Conclusie: jouw paard is ook met bit niet nageeflijk. Ze ontwijkt alleen maar de druk in haar mond, is dus eigenlijk allesbehalve nageeflijk, want ipv naar je hand toe te willen, wil ze er van af. Nu heeft een bit een supersnelle release: boogje in de teugels betekent dat de druk direct van het bit is. Dat is met een crosslink niet het geval (daarom is het ook niet mijn favoriet) de release is met sommige crosslinks echt te langzaam. Jouw paard reageert daarop door het tempo ook echt te verlagen, ze denkt namelijk dat dat is wat je van haar vraagt.
Zij heeft jou intussen prachtig verraden: waarschijnlijk doe je veel te veel met je handen, en maak je ipv met je zit, met je handen een ophouding.

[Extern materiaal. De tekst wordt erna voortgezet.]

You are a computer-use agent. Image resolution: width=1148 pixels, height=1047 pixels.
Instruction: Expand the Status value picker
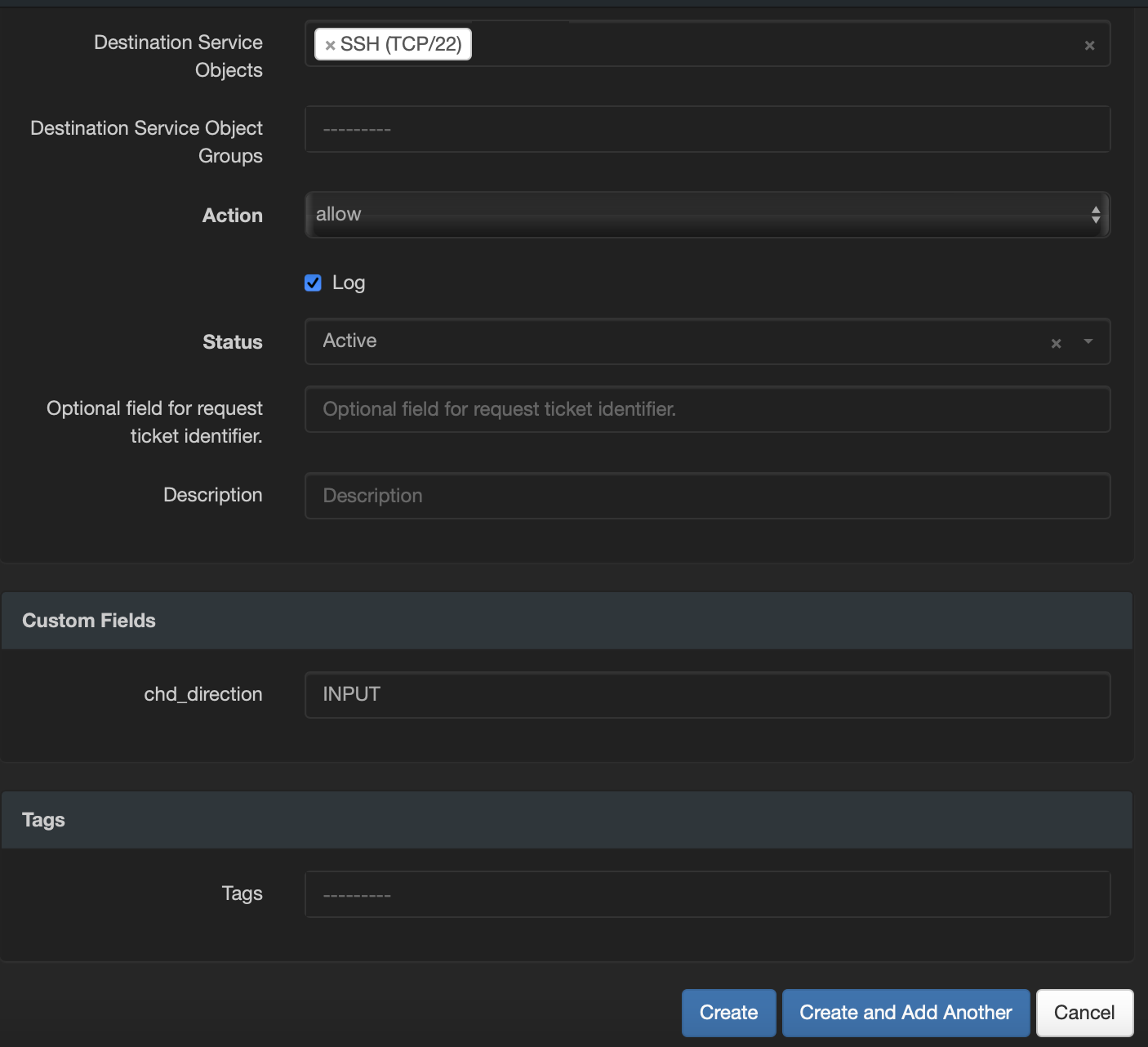1087,343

Als je graag bitloos wilt blijven rijden, zou ik je een sidepull willen adviseren, de release is veel sneller, wat prettiger is voor het paard. Zowel de crosslink als de sidepull zijn niet echt bedoeld om voortdurend contact te hebben, iets boogjes in je teugels mag, die release moet je ook echt geven, anders snapt je paard er niets meer van.
En leer sturen, en terugrijden op je zit, ipv je handen. Maak je paard goed aan het been, rijd haar actief voorwaarts, zodat zij de rug bol maakt, en zodat zíj contact met je handen zoekt, ipv probeert de druk te ontwijken. En houd je handen stil tov de neus/mond.